Rugby league giant Eorl Crabtree believes players are realising what a brutal career they have chosen, as the sport faces up to an uncertain future.
The former England international has urged everyone involved in the game they must learn to adapt and evolve through what is a “scary time” for Rugby League despite the recent £16m government loan to safeguard its immediate future.
Speaking to host George Riley on the new Rugby League United Podcast, Crabtree opens up about his own life and career, and says he feels the global pandemic has served as a huge reality check for everyone involved in the game.
“It’s a scary time for our sport. That Government loan will need paying back. People can earn a heck of a lot more money doing something other than playing rugby. It is a lifestyle you choose and it is not for the glamour,” he says. “We have a tough period ahead as a sport.”
Crabtree is currently on furlough leave from Huddersfield’s hospitality staff since retiring as a one-club man who played over 400 times for the Giants. He believes a career and life in rugby has helped build the mental resilience to deal with the anxiety and uncertainty of the current worldwide situation.

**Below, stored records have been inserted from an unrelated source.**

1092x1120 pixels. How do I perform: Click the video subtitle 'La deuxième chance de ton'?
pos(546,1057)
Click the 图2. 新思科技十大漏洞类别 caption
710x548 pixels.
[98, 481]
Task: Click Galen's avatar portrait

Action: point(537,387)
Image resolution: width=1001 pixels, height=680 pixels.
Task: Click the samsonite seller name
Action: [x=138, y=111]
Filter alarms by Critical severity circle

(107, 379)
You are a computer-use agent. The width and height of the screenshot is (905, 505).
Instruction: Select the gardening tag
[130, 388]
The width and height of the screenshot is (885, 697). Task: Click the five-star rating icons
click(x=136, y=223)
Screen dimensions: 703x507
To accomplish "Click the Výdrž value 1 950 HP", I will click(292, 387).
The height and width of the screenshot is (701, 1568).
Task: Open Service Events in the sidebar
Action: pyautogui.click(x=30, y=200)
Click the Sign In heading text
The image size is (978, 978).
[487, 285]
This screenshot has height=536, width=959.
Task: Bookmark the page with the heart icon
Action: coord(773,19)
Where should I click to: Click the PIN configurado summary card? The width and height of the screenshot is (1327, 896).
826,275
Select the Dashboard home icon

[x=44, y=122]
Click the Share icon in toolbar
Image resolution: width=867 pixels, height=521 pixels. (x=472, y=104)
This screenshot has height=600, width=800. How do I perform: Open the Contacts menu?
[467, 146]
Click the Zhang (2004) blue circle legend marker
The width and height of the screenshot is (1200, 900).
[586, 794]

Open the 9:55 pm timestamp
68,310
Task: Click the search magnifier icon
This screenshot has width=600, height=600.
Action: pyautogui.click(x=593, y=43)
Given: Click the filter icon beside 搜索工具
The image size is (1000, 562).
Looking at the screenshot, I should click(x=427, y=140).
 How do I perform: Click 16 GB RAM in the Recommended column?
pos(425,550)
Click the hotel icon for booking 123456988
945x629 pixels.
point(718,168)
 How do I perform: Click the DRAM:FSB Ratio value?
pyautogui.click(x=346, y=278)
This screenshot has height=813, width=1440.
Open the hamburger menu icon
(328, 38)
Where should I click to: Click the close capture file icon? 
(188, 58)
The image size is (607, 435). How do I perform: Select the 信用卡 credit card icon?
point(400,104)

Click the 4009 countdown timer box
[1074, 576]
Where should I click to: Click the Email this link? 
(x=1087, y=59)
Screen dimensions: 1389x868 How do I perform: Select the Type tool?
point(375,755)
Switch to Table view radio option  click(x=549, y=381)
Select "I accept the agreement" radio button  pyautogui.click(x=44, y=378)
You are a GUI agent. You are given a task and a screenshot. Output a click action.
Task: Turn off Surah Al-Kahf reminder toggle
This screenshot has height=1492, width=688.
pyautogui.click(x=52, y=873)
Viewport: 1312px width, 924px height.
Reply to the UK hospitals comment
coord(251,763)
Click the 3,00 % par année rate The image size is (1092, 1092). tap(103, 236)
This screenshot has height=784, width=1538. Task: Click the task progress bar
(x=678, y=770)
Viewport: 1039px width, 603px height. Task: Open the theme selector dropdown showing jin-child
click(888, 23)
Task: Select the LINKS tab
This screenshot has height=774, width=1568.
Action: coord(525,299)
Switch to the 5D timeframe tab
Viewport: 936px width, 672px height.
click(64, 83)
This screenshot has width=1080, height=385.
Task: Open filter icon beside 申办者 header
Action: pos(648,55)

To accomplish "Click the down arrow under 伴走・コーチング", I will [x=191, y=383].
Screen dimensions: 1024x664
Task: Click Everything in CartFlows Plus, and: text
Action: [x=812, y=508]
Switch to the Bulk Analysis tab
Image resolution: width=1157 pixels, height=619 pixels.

“You learn to adapt. As human beings we have to evolve. You have to think of other people who are in a tougher position,” says Eorl.
“I love the sport but embracing the future is important. I’ve seen players go through hell because they hold onto the past. You can’t do it. You have to let go of it and embrace the battle ahead. I hope we can learn to be more respectful of the world.”
In a wide-ranging interview, Eorl opens up on the highs and lows of his career in Rugby League and how he has worked hard on his mental fitness to manage setbacks.
He discusses what he describes as “the ridiculous excuses” that saw him frozen out of playing for England and removed from the promotional video for the 2013 World Cup. And the tough coaching tactics that gave him perspective when he endured the toughest year of his life.
That year began with losing a promising TV media career without communication nor explanation.
“I felt I deserved more respect than that,” he says. “My dad had a stroke the few weeks later, then Huddersfield told me I wasn’t in the salary cap the following year. That was the toughest year of my life.”
Eorl believes tough times prompt the building of resilience to future setbacks, and that perspective on life means he has no regrets.
“I have different outlets to manage anxiety and stress – cycling, running, gym, speaking to my mates, and my parents. I enjoy exercise, going out, food, and going to drink coffee. That is my outlet. Meeting people, chatting, getting things off your chest from both sides.
“I don’t regret giving it a go as a professional but I’ve never sought glory. A trophy at the side of my bed doesn’t make me sleep better at night. I don’t see myself as a normal rugby player. I’m one of the softest players in rugby league and I couldn’t care less. I love my life the way I am.”
The new weekly Rugby League United podcast is produced by the independent charity Rugby League Cares and is available to watch every Thursday on the RL Cares website.